Cookie Consent and Third-Party Data Sharing

A key complaint allegation is that Dave & Buster’s website presented users with a pop-up banner offering the ability to “Reject All” cookies used for analytics and advertising. However, the complaint asserts that third-party cookies, including those from major platforms, were still stored on users’ devices even after they rejected cookies. These cookies reportedly transmitted a range of information, including browsing history, site interactions, and location data, to external advertising and analytics partners.

Wiretapping and Pen Register Claims

In addition to multiple privacy and fraud claims, the complaint includes causes of action under California’s Invasion of Privacy Act (CIPA), where the plaintiffs claim that the ongoing transmission of user data constitutes a CIPA violation pursuant to both its wiretapping and pen register provisions. The CIPA wiretapping provision prohibits anyone from intentionally intercepting, tapping, or making an unauthorized connection to a telephone or telegraph wire, as well as willfully reading or attempting to read the contents of a communication in transit without the consent of all involved parties. Although this law originally addressed analog phone lines, plaintiffs are increasingly seeking to apply its protection to modern website tracking technologies. In the Dave & Buster’s lawsuit, the plaintiffs claim that information passed from users’ browsers to the website was captured and shared with third-party companies without proper consent, thus constituting wiretapping under CIPA.

The complaint further alleges that Dave & Buster’s violated CIPA’s pen register provisions. A pen register under CIPA is any device or process that records dialing, routing, addressing, or signaling information from electronic communications. CIPA generally prohibit such devices without a court order. Plaintiffs are increasingly asserting that the definition of “pen register” includes internet tracking technologies like software that logs user data and IP addresses.

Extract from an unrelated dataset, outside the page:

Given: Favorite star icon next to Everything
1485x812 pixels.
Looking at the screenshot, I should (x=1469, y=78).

Here, the plaintiffs allege that Dave & Buster’s allowed third parties to use tracking technologies that recorded users’ interactions with the site, again, without proper consent and in contradiction to the “Reject All” consent management option.

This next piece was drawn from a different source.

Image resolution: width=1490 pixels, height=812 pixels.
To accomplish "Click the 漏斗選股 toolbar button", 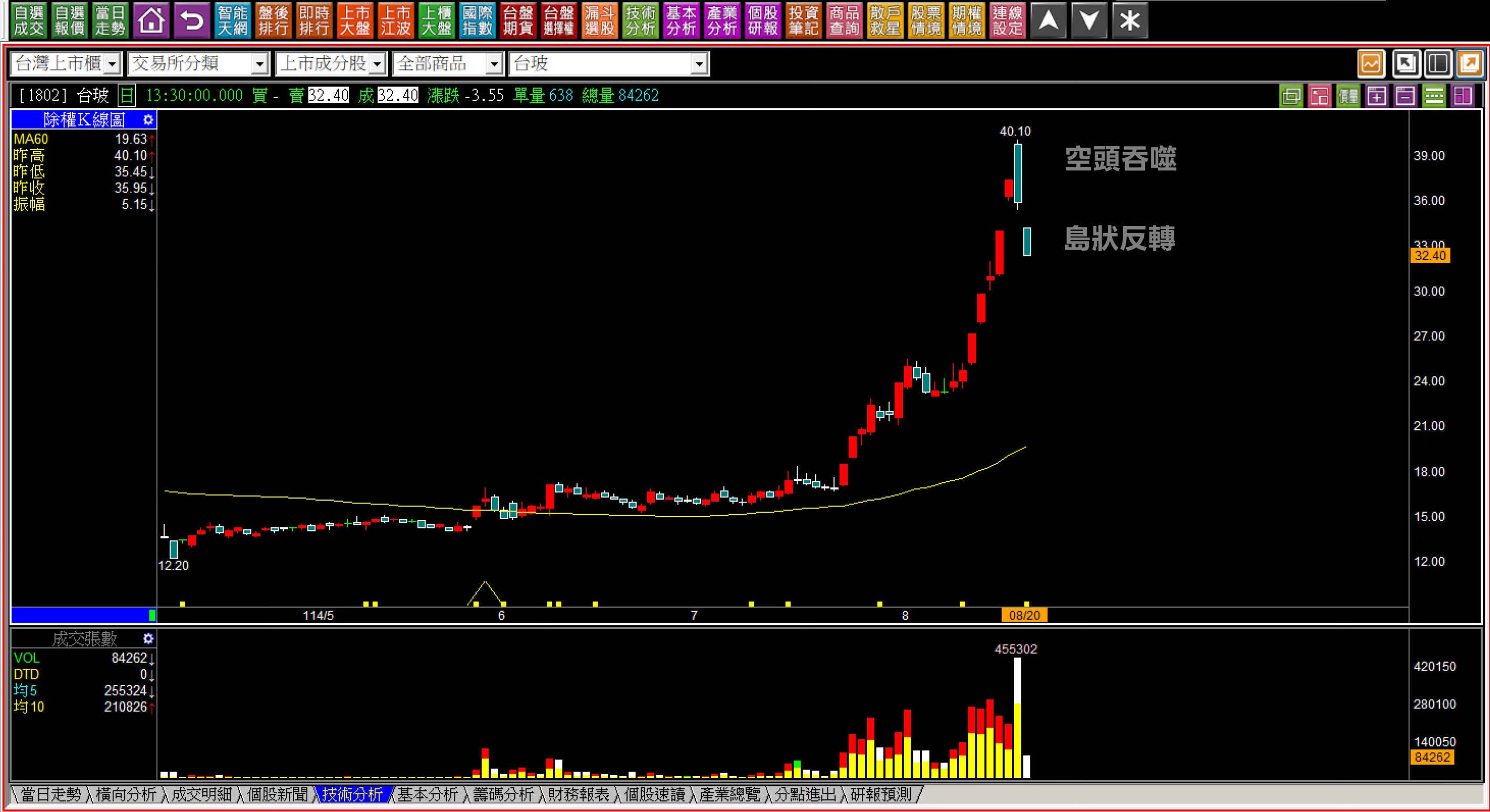I will pos(599,20).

Key Takeaways for Organizations

This latest CIPA complaint provides several considerations for companies concerning website compliance:

  • Cookie consent must match practice. If your website allows users to reject cookies or tracking, their choice must be respected in actual practice. Banner options should work as described, not simply appear to offer the user control.
  • Transparency is critical: Companies should clearly disclose what data is collected, how it is used, and with whom it is shared. Businesses should also regularly audit their website’s tracking technologies to confirm compliance.
  • Understand technical flows: It is important for both technical and non-technical teams to have a basic grasp of how tracking technologies function. Internal stakeholders should understand how GET and POST requests, cookies, and third-party scripts work on their sites. Without this foundational knowledge, implementing tracking technologies can inadvertently create compliance issues, even when everyone is acting in good faith.

As plaintiffs and courts look more closely at consent and tracking, companies should be mindful that their website privacy controls aren’t just for show. CIPA litigation continues to evolve, and finding yourself in the middle of such litigation is no one’s idea of fun and games.